Oh, don't even get me started on how they handle rank in this movie. That is one of my biggest pet peeves in the whole thing.

However: McCoy's jump to Lt. Commander is actually pretty expected, and Uhura's promotion is not too surprising either. Military physicians usually start at Lt. straight out of OCS. McCoy is an experienced physician when he joins Starfleet, and also (if his expertise from canon is carried over) an experienced surgeon and an acknowledged expert in xenomedicine, making a one-level bump in rank based on his advanced training believable.

By the same token (and again assuming that her expertise from canon is carried over), Uhura has the equivalent of at least a Master's degree - and more likely one or more PhD's, if not post-doctorate level education - in linguistics and xenolinguistics, so a promotion out of the academy from ensign to Lt. is again believable.
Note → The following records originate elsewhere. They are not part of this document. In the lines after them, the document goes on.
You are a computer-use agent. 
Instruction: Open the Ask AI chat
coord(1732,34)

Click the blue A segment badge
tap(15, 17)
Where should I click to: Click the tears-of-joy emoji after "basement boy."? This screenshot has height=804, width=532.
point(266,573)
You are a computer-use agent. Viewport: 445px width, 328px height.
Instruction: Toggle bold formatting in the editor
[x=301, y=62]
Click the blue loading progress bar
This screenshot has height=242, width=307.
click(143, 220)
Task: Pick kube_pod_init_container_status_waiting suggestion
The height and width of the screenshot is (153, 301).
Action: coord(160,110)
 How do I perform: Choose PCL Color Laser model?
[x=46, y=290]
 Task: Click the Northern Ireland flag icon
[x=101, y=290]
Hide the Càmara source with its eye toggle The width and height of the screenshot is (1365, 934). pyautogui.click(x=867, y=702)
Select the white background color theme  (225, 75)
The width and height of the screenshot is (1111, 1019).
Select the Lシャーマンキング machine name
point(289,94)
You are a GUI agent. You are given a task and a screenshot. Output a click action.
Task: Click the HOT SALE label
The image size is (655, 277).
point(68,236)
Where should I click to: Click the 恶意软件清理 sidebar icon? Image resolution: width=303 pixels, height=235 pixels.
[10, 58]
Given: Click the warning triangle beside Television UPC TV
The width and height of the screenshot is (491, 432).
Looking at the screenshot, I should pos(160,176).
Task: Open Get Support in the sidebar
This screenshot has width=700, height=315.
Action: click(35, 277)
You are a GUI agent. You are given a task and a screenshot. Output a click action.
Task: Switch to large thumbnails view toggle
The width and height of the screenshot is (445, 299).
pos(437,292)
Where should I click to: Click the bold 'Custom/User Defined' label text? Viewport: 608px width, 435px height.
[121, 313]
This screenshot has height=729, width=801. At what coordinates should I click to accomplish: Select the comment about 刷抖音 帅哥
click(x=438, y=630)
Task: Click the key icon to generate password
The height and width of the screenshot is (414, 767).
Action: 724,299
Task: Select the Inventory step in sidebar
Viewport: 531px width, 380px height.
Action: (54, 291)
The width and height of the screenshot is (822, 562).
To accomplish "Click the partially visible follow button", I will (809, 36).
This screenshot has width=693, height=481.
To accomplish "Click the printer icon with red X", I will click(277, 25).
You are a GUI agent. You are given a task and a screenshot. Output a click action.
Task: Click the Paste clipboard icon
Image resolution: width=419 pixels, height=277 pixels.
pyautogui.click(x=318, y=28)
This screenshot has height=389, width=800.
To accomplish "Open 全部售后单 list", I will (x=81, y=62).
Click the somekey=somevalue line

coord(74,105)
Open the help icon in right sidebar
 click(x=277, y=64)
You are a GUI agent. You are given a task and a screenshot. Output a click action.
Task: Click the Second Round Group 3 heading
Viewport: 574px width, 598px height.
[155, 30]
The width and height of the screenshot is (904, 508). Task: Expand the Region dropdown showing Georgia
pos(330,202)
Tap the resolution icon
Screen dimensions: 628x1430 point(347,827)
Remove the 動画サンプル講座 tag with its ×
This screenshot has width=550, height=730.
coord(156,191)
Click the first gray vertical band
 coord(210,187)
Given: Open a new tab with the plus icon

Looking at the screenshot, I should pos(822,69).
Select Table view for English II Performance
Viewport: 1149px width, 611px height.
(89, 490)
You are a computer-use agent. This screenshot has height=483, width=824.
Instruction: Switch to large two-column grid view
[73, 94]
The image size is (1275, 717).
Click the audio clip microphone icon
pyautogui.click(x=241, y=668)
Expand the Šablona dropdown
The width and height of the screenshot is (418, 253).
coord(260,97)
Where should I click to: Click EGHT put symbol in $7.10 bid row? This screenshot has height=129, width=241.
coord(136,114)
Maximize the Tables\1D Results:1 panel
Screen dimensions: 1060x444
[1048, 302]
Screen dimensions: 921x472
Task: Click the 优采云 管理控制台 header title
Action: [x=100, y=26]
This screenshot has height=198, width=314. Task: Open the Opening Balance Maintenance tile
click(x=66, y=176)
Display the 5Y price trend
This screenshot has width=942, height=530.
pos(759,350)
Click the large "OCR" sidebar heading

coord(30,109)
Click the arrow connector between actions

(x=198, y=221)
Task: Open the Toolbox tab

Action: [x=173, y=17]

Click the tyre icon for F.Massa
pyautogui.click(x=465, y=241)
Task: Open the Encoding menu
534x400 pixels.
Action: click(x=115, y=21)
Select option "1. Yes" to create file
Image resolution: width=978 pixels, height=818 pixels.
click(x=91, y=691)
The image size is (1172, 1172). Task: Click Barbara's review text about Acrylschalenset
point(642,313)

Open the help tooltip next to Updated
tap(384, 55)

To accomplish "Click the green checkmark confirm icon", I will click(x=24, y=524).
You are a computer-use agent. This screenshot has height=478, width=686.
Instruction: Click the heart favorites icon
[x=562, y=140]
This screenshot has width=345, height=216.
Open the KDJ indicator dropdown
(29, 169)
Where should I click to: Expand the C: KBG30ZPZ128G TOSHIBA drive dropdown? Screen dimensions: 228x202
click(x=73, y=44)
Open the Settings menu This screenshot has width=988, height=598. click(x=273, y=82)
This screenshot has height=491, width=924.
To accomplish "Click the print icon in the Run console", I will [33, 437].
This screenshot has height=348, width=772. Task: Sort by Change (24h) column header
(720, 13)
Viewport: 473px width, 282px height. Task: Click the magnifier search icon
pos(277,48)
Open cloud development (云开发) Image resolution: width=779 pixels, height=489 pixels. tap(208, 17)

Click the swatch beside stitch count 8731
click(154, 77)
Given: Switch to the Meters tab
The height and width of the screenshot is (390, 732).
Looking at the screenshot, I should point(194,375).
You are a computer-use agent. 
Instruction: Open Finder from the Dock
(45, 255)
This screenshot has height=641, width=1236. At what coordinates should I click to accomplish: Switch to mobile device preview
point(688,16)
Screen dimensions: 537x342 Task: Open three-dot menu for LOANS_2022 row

No, the bit that gets me is taking anyone straight out of the academy, no matter how talented and no matter what his accomplishments, and making him a Captain, much less giving him command of the fleet's brand-spanking new flagship. Seriously, I could even have (just barely) swallowed making him a LtCmdr and giving him command of a destroyer or light cruiser, but Captain of the flagship? No organization with two brain cells to rub together, no matter how non-military, would do that.
BurntSynapse said…
Great observations and comments, Jake.